### REQUIRED WORK:
Your output should be exactly the lines from the one containing "Click the Build gear icon" through the final line of the records, both included, with every picture left out.

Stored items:
--

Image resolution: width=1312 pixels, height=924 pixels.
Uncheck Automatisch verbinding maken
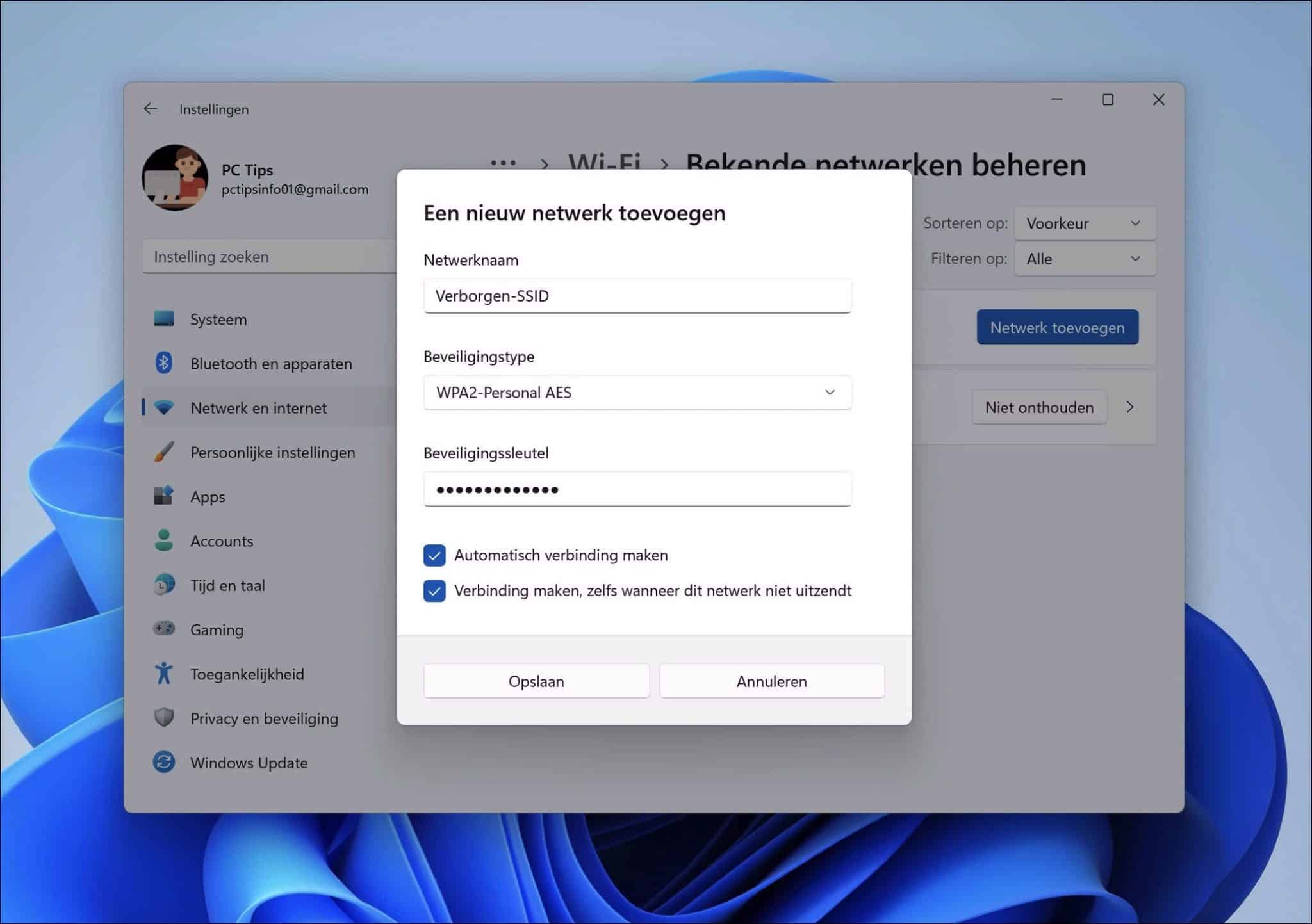pyautogui.click(x=434, y=555)
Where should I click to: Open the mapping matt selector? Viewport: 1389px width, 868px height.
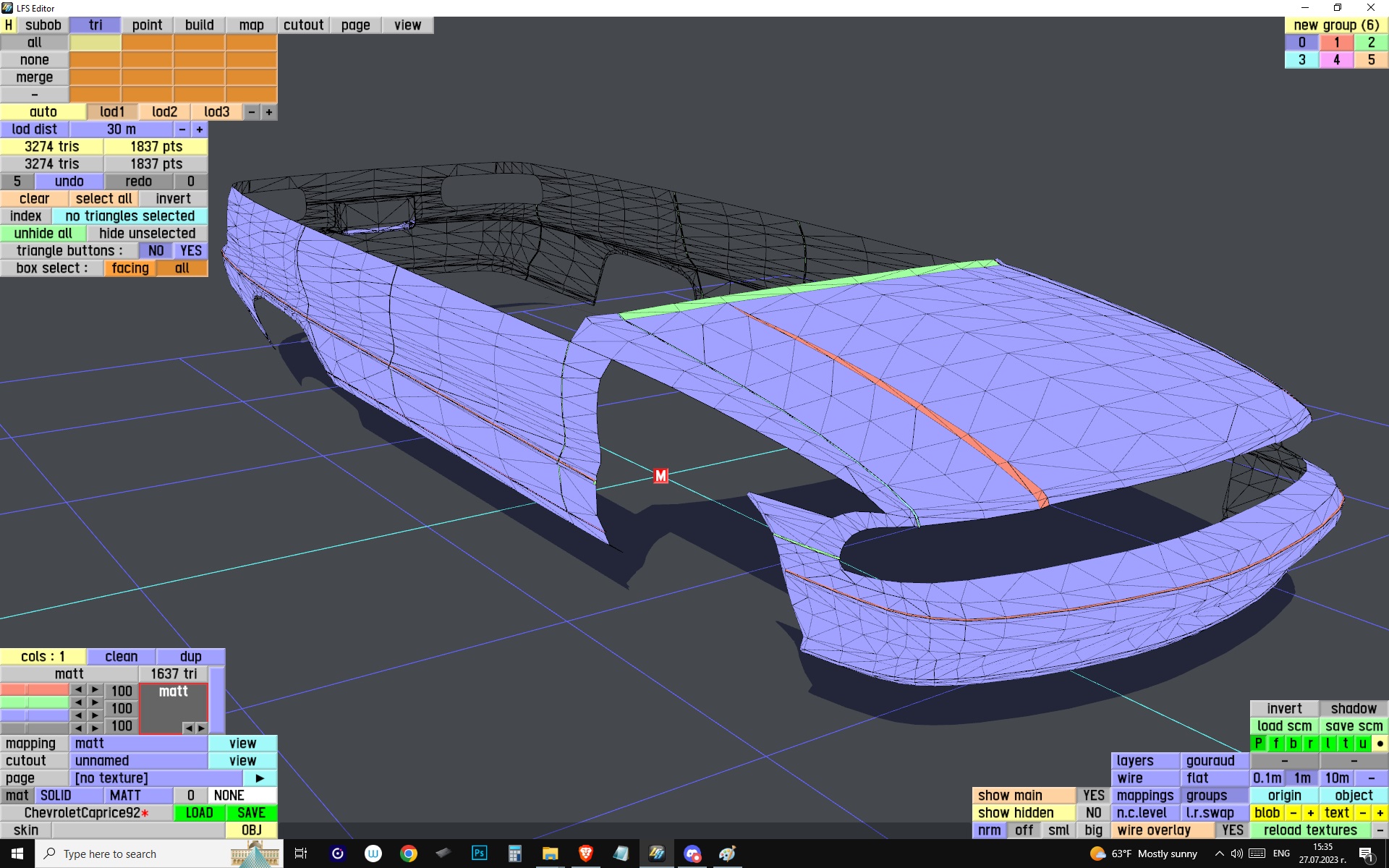point(137,744)

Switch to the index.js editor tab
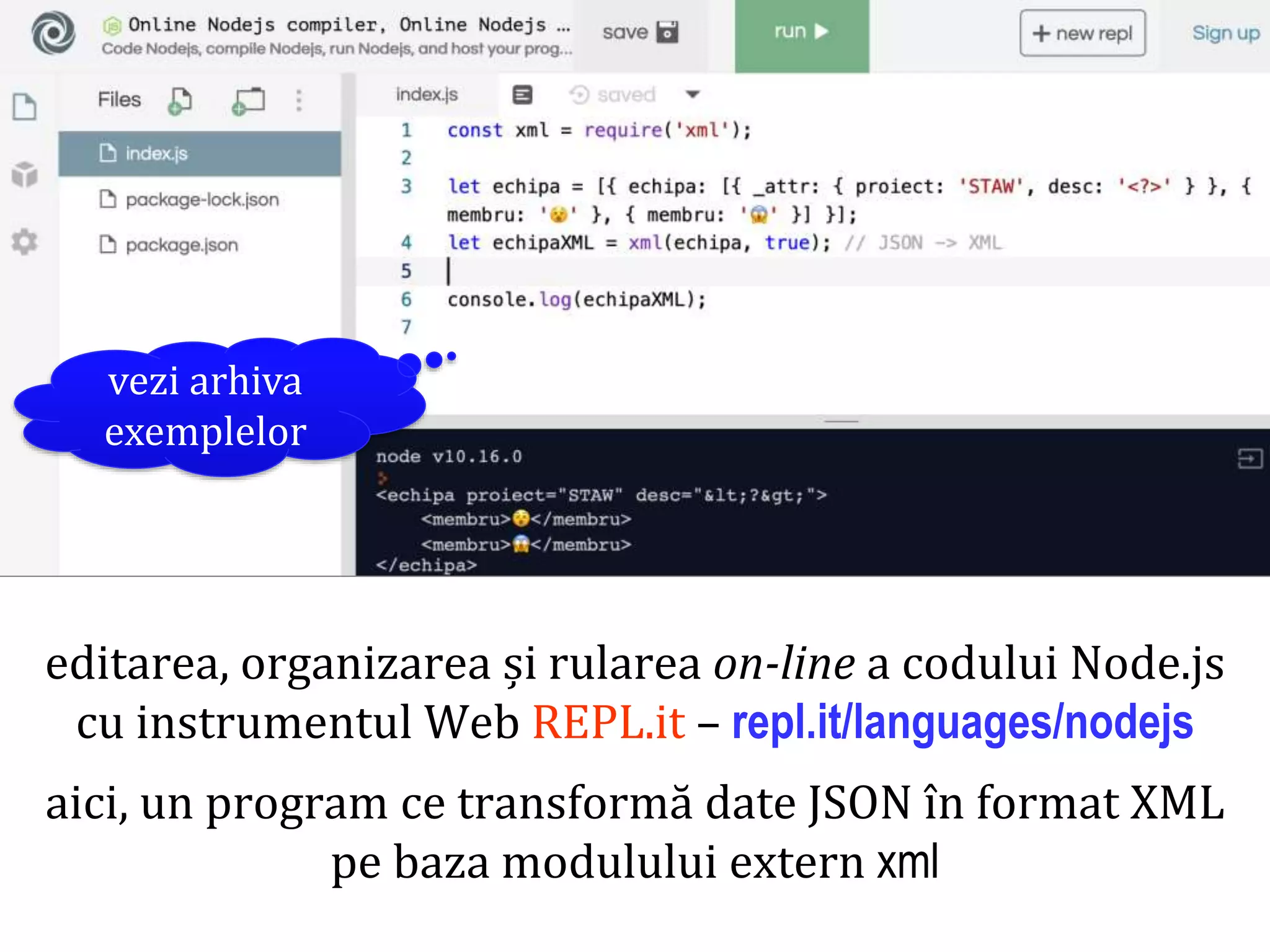(427, 95)
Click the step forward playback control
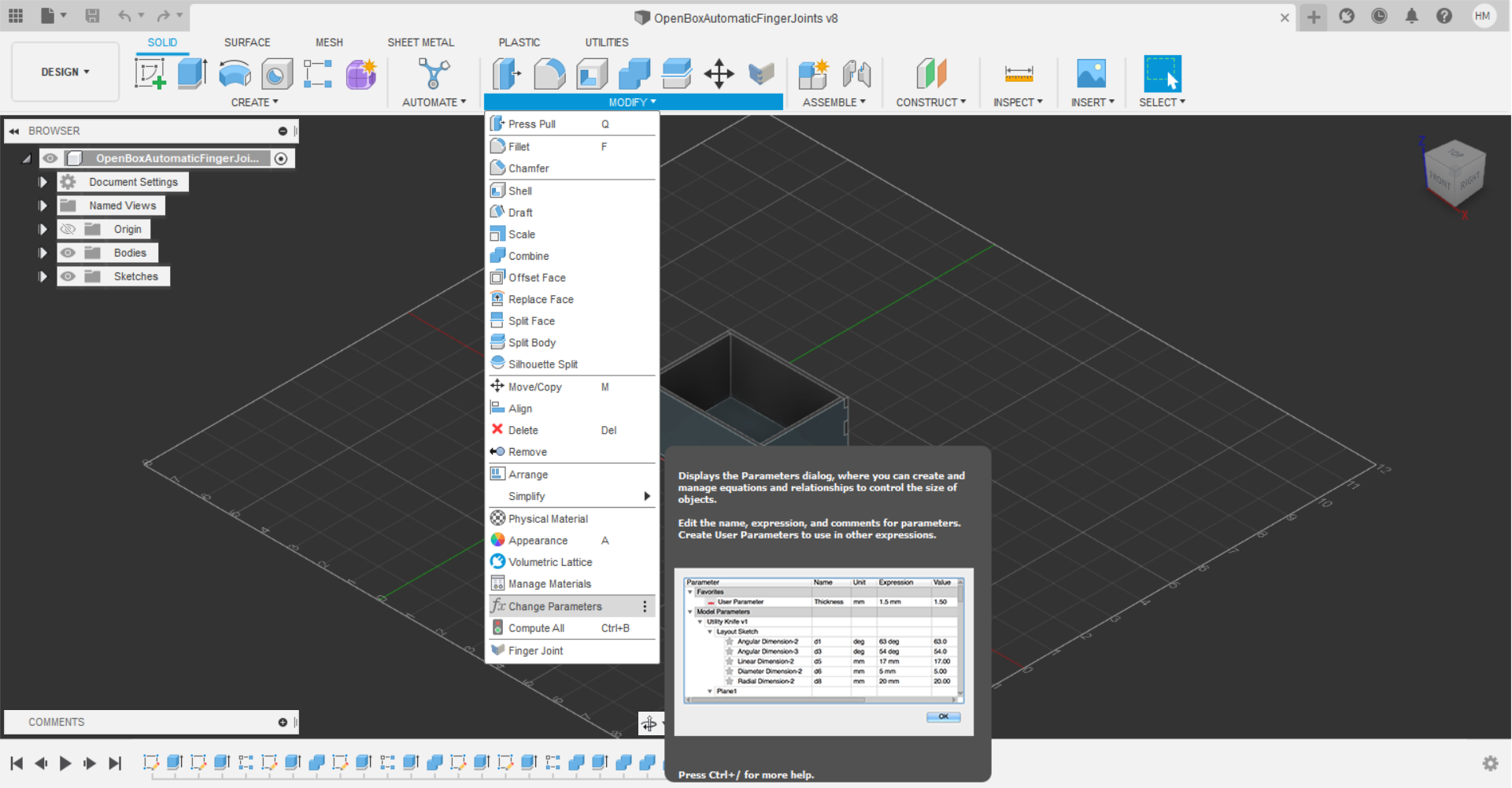Image resolution: width=1512 pixels, height=788 pixels. tap(90, 763)
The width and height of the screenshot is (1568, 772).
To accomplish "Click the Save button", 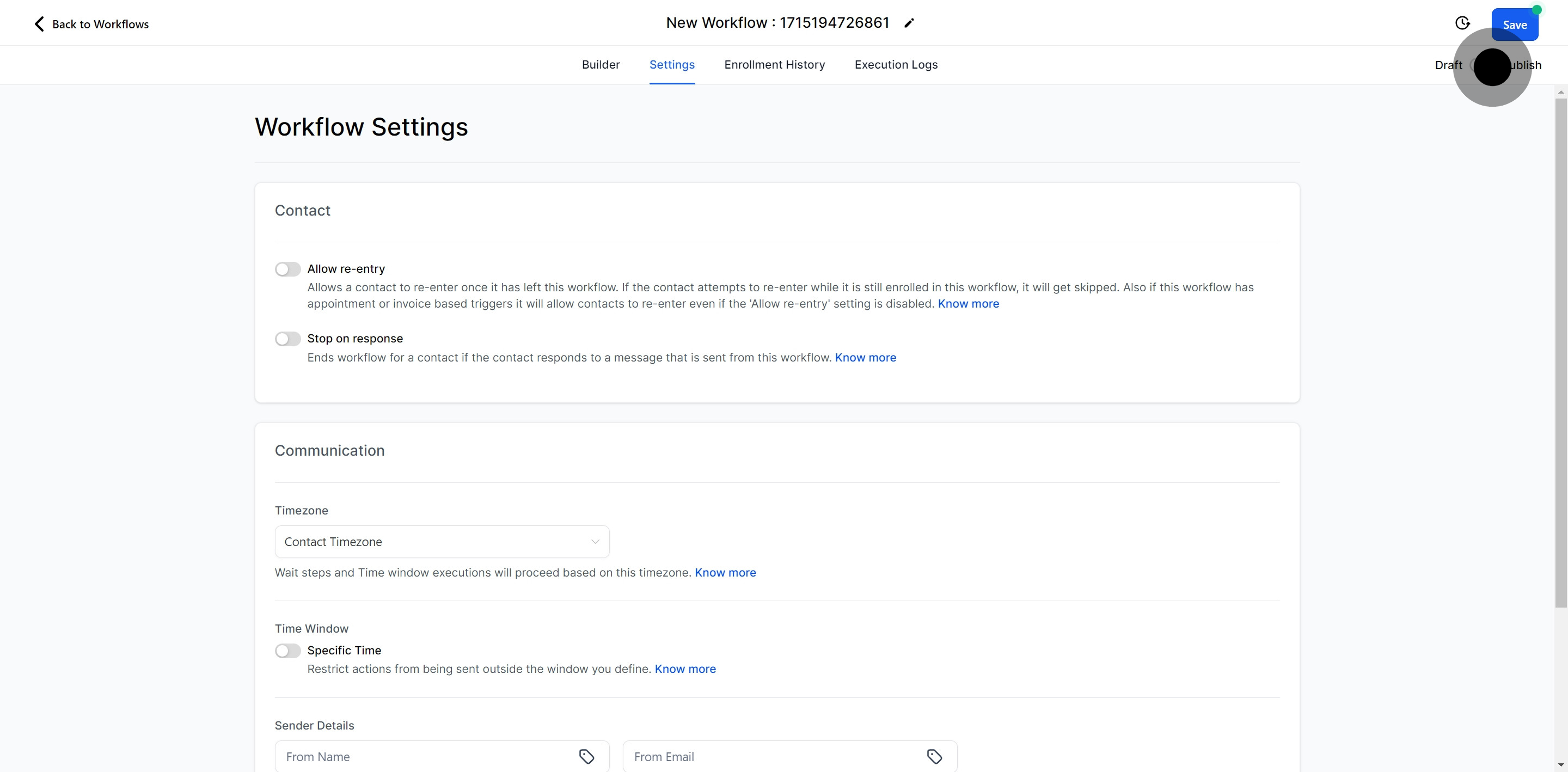I will click(1514, 25).
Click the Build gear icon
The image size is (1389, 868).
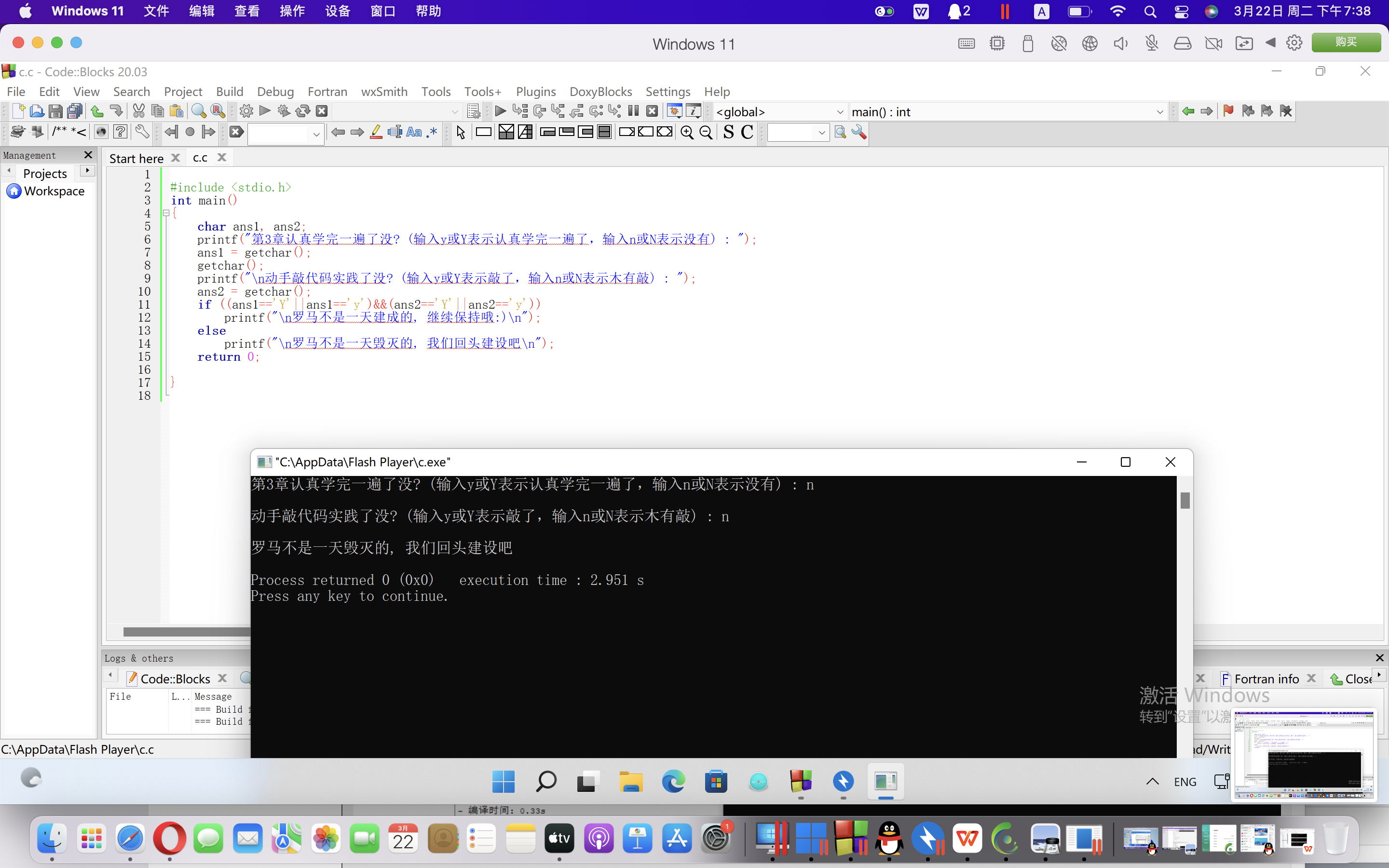tap(246, 111)
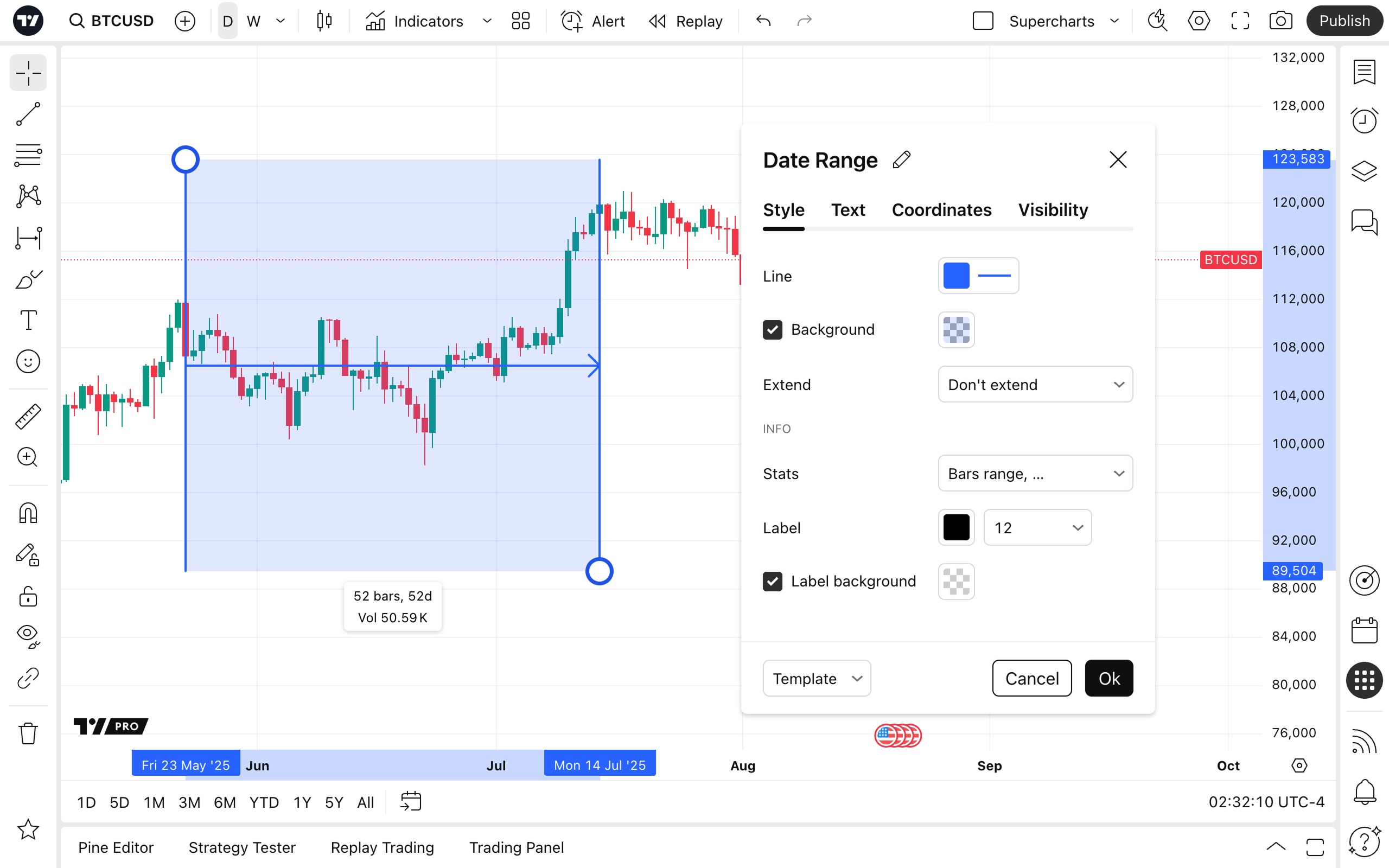Enable magnet mode icon

coord(28,513)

--

### REPLY TO THE TASK:
Click the Build gear icon
The image size is (1389, 868).
tap(246, 111)
Enable magnet mode icon

coord(28,513)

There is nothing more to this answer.